Talented players Michael Douglas and Albert Brooks spark director Andrew Fleming’s fun, offbeat 2003 comedy remake of the cult 1979 Peter Falk-Alan Arkin movie. It’s slickly made by Fleming, with scenes shot on location in Chicago.
Though no Laurel and Hardy, Douglas and Brooks make a surprisingly funny duo, giving expert comedy turns as Steve Tobias and Dr Jerry Peyser, prospective fathers-in-law who meet for the first time when their kids (Douglas’s son Ryan Reynolds, Brooks’s daughter Lindsay Sloane) are about to marry.

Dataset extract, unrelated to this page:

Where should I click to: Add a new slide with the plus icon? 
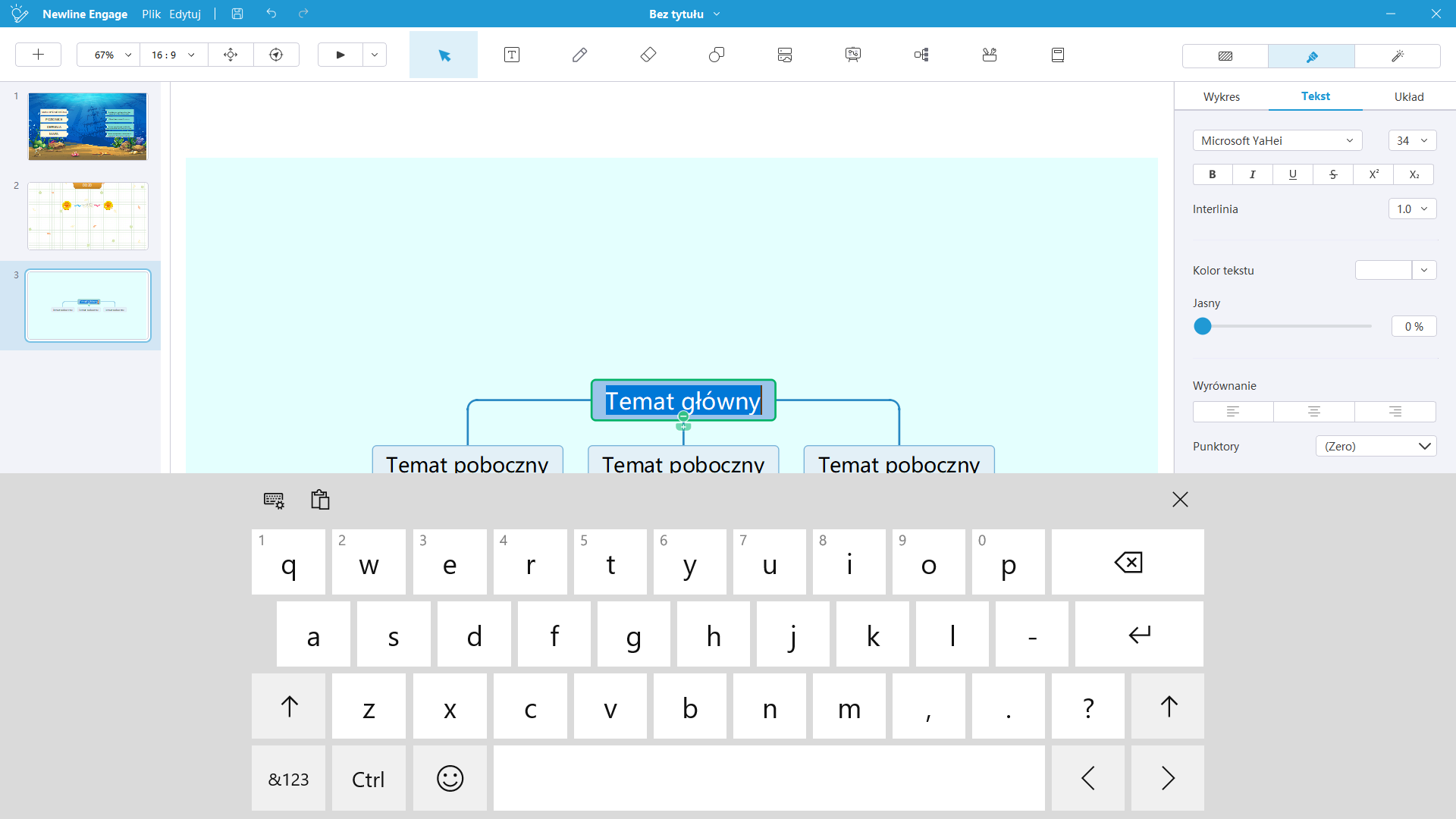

Brooks is a meek, phobic chiropodist and Douglas a hyper-active undercover CIA agent, who soon drags Brooks into his spy fun and games, adding new meaning to the phrase ‘till death us do part’.
They haven’t put enough new stuffing into this reupholstered antique, a ramshackle remake of the entertaining Falk-Arkin comedy, yet it’s still oddly likeable and good for a lot of silly, good-natured laughs.
However David Suchet should know better than to be doing this trashy performing in an oppressive role as a gay French mobster fancying Brooks.
Candice Bergen, Robin Tunney, Michael Bodnar, Vladimir Radian, Boyd Banks and Susan Aceron also appear. Nat Mauldin and Ed Solomon base their fair screenplay on the Andrew Bergman original.
The film was a box-office flop, recouping under $27million of its $40million budget. It should have taken off like the similarly themed Meet the Parents, but it didn’t.